Urinary Oxalate Excretion During Pregnancy in Primary Hyperoxaluria Type 1: A Report of 4 Cases

Primary hyperoxaluria (PH) is a rare genetic disorder characterized by excessive oxalate production due to specific gene defects. PH1 is the most prevalent type, causing recurrent kidney stone disease and often leading to chronic kidney disease and kidney failure. Our previous study suggested that pregnancy did not adversely affect kidney function in female PH patients. In this study, we identified four PH1 cases with urinary oxalate (UOx) measurements during pregnancy from the Rare Kidney Stone Consortium and Oxalosis and Hyperoxaluria Foundation PH registry to investigate UOx levels during pregnancy in PH1 patients. All four showed a decrease in UOx during pregnancy compared to before pregnancy and after delivery. These findings contrast with the general population, where UOx tends to increase during pregnancy due to a simultaneous physiological rise in the glomerular filtration rate.

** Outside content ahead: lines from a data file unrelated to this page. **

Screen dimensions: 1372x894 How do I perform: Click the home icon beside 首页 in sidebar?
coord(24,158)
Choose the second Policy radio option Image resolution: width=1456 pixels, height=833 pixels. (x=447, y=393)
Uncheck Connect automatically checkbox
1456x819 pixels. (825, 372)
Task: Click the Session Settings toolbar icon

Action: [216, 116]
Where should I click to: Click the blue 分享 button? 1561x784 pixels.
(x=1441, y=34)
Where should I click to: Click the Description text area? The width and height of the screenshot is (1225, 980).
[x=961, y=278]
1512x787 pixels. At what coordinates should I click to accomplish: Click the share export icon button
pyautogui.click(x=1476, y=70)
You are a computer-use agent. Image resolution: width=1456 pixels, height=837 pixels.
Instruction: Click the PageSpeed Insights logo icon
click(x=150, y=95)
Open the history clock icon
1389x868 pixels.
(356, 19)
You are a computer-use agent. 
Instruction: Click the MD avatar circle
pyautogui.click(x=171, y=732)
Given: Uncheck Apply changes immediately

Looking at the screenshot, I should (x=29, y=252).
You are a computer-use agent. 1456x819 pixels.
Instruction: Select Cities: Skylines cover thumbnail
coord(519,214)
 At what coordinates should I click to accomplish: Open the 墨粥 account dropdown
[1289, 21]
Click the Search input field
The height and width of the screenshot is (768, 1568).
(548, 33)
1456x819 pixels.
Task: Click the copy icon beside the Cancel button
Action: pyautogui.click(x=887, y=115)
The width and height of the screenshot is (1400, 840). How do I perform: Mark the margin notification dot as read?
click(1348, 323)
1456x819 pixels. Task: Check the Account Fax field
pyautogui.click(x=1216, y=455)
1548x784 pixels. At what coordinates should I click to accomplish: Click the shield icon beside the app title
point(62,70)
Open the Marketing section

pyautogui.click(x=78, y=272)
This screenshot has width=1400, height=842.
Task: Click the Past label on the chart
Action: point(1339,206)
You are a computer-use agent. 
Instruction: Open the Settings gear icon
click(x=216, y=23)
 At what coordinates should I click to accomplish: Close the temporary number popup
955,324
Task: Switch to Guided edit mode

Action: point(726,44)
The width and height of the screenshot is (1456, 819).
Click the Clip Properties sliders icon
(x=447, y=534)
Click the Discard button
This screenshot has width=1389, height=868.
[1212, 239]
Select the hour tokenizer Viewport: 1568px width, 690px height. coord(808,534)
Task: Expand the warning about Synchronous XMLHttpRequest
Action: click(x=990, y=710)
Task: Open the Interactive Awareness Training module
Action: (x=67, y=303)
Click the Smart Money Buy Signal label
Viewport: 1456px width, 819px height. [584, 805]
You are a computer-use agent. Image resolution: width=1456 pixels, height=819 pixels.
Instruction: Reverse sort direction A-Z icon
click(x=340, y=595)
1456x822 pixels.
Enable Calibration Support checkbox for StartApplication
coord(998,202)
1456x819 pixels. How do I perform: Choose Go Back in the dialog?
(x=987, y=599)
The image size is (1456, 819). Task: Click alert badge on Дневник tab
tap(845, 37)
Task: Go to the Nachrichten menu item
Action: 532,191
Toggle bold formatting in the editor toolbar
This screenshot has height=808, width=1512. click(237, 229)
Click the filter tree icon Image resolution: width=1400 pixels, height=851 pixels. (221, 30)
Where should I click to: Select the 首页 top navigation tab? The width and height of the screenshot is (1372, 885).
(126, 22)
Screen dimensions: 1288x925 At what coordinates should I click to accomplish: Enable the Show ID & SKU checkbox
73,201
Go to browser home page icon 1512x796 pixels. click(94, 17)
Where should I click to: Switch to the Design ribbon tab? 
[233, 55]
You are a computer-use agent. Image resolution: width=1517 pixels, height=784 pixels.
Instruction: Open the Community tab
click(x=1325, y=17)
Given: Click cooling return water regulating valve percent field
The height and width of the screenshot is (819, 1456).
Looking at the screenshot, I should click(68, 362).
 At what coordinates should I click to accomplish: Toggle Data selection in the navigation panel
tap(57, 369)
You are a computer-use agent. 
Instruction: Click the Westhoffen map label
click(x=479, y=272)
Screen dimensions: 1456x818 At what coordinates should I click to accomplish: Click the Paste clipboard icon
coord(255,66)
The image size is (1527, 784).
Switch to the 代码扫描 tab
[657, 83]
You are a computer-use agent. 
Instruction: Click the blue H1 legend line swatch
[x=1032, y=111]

Elucidating the mechanism underlying reduced UOx during pregnancy in PH1 could suggest novel PH therapies. These findings could also impact clinical management and have implications regarding the safety of withholding novel PH1-directed molecular therapies that currently have uncertain safety profiles during pregnancy. We highlight the need for additional data on urinary changes in PH patients and other populations while pregnant to clarify changes in UOx throughout pregnancy.